▸ ASSIGNMENT: Every line of the listing that follows must be written out unchanged.

▸ THE DATA:
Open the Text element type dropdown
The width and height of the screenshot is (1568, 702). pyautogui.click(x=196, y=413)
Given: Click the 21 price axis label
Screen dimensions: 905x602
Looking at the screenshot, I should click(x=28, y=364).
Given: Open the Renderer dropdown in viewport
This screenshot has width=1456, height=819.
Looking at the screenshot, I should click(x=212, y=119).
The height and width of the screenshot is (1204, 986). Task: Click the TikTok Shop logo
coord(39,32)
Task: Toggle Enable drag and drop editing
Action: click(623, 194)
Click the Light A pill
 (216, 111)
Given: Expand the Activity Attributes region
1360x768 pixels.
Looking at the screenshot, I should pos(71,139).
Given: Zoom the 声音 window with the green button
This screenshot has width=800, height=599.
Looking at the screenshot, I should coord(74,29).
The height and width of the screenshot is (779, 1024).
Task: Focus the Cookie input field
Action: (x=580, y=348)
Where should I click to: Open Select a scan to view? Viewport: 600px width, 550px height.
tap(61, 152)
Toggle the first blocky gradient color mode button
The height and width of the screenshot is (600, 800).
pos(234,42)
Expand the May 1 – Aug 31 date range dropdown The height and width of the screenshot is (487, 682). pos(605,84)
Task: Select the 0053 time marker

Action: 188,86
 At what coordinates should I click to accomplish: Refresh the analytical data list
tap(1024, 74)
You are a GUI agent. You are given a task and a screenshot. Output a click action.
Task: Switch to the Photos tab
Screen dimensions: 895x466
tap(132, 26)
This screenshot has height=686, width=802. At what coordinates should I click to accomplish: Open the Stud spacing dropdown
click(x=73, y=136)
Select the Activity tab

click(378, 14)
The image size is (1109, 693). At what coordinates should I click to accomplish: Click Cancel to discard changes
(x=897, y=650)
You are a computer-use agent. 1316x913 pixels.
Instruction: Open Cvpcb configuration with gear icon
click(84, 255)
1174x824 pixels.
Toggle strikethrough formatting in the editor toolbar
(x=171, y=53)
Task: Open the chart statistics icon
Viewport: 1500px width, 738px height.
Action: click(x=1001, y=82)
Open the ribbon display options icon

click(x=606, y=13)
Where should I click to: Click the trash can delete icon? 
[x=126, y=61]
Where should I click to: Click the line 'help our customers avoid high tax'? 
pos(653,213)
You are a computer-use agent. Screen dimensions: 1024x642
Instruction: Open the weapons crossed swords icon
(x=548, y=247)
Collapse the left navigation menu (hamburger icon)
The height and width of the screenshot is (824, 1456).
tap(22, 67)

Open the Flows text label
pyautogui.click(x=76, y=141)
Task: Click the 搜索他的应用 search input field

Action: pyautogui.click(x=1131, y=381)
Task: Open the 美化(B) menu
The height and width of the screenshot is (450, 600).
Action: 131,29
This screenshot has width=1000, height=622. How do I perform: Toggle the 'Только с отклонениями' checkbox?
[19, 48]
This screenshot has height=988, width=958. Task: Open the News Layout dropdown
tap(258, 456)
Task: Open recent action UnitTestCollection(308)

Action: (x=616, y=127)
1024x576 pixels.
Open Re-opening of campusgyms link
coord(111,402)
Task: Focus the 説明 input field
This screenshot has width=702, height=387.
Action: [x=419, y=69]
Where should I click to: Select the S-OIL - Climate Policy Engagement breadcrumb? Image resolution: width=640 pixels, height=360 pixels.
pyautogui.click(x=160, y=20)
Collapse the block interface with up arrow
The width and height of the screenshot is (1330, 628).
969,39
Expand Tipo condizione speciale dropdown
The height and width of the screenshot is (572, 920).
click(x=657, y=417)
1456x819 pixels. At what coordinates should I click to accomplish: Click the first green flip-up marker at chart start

▸ RESULT:
Open the Text element type dropdown
The width and height of the screenshot is (1568, 702). pyautogui.click(x=196, y=413)
Given: Click the 21 price axis label
Screen dimensions: 905x602
Looking at the screenshot, I should click(x=28, y=364).
Given: Open the Renderer dropdown in viewport
This screenshot has width=1456, height=819.
Looking at the screenshot, I should click(x=212, y=119).
The height and width of the screenshot is (1204, 986). Task: Click the TikTok Shop logo
coord(39,32)
Task: Toggle Enable drag and drop editing
Action: click(623, 194)
Click the Light A pill
 (216, 111)
Given: Expand the Activity Attributes region
1360x768 pixels.
Looking at the screenshot, I should pos(71,139).
Given: Zoom the 声音 window with the green button
This screenshot has width=800, height=599.
Looking at the screenshot, I should coord(74,29).
The height and width of the screenshot is (779, 1024).
Task: Focus the Cookie input field
Action: (x=580, y=348)
Where should I click to: Open Select a scan to view? Viewport: 600px width, 550px height.
tap(61, 152)
Toggle the first blocky gradient color mode button
The height and width of the screenshot is (600, 800).
pos(234,42)
Expand the May 1 – Aug 31 date range dropdown The height and width of the screenshot is (487, 682). pos(605,84)
Task: Select the 0053 time marker

Action: 188,86
 At what coordinates should I click to accomplish: Refresh the analytical data list
tap(1024, 74)
You are a GUI agent. You are given a task and a screenshot. Output a click action.
Task: Switch to the Photos tab
Screen dimensions: 895x466
tap(132, 26)
This screenshot has height=686, width=802. At what coordinates should I click to accomplish: Open the Stud spacing dropdown
click(x=73, y=136)
Select the Activity tab

click(378, 14)
The image size is (1109, 693). At what coordinates should I click to accomplish: Click Cancel to discard changes
(x=897, y=650)
You are a computer-use agent. 1316x913 pixels.
Instruction: Open Cvpcb configuration with gear icon
click(84, 255)
1174x824 pixels.
Toggle strikethrough formatting in the editor toolbar
(x=171, y=53)
Task: Open the chart statistics icon
Viewport: 1500px width, 738px height.
Action: click(x=1001, y=82)
Open the ribbon display options icon

click(x=606, y=13)
Where should I click to: Click the trash can delete icon? 
[x=126, y=61]
Where should I click to: Click the line 'help our customers avoid high tax'? 
pos(653,213)
You are a computer-use agent. Screen dimensions: 1024x642
Instruction: Open the weapons crossed swords icon
(x=548, y=247)
Collapse the left navigation menu (hamburger icon)
The height and width of the screenshot is (824, 1456).
tap(22, 67)

Open the Flows text label
pyautogui.click(x=76, y=141)
Task: Click the 搜索他的应用 search input field

Action: pyautogui.click(x=1131, y=381)
Task: Open the 美化(B) menu
The height and width of the screenshot is (450, 600).
Action: 131,29
This screenshot has width=1000, height=622. How do I perform: Toggle the 'Только с отклонениями' checkbox?
[19, 48]
This screenshot has height=988, width=958. Task: Open the News Layout dropdown
tap(258, 456)
Task: Open recent action UnitTestCollection(308)

Action: (x=616, y=127)
1024x576 pixels.
Open Re-opening of campusgyms link
coord(111,402)
Task: Focus the 説明 input field
This screenshot has width=702, height=387.
Action: [x=419, y=69]
Where should I click to: Select the S-OIL - Climate Policy Engagement breadcrumb? Image resolution: width=640 pixels, height=360 pixels.
pyautogui.click(x=160, y=20)
Collapse the block interface with up arrow
The width and height of the screenshot is (1330, 628).
969,39
Expand Tipo condizione speciale dropdown
The height and width of the screenshot is (572, 920).
click(x=657, y=417)
1456x819 pixels. At what coordinates should I click to accomplish: Click the first green flip-up marker at chart start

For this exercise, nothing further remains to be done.